What people fail to realize is that the remarks they make about Trump’s appearance are born out of the same context that his jokes about women are. Both are based on Eurocentric beauty standards and a systemic anti-fat rhetoric baked into our society that have the power to hurt people — no matter how awful the things they’ve done are. Making jokes about Trump being fat sends the message that it’s okay to make jokes about any person being fat, which encourages these hateful remarks to grow.
Plus, Trump’s political power isn’t being hurt by these body-image critiques — looking at how tight the 2024 Presidential Election race makes this abundantly clear (via The New York Times). If anything, Trump has embraced the fixation on his body and diet. (See: his McDonald’s photoshoot that took the Internet by storm.) Maybe he hears some of the jokes late night hosts make about his appearance, and, maybe, (somewhere deep down) they hurt his feelings. But hurt feelings aren’t gonna make him a better president. They’ll just make him more angry, spiteful, and motivated to project that pain onto others.
While Trump might not be hurt by or even be listening to these fat shaming messages, other people are. I am, and I was when I was nine, and I was four years later when I tried to starve myself down to nothing because I thought a fat body was the worst thing I could have.
I’m not saying that some random comment my mom retweeted or a clip from Seth Myers is what gave me an eating disorder. However, actions like these do reinforce the idea to all that fatness is bad and a thing to be ridiculed. Given the millions of people in America who’ve gone down the same starving path as me, the last thing we need is to reinforce these damaging ideas.

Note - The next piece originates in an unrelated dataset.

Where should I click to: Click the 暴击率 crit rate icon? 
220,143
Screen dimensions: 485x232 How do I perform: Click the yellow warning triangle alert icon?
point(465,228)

There are a lot of things wrong with Trump, but his physical appearance isn’t one of them. Every fat-shaming comment is one that draws attention away from his racist rhetoric against immigrants or his blatant disrespect of women’s autonomy. If you want to criticize Trump, criticize his policies, not his looks. Bodies aren’t harmful on their own, even when the people inside them are awful. So stop mocking them.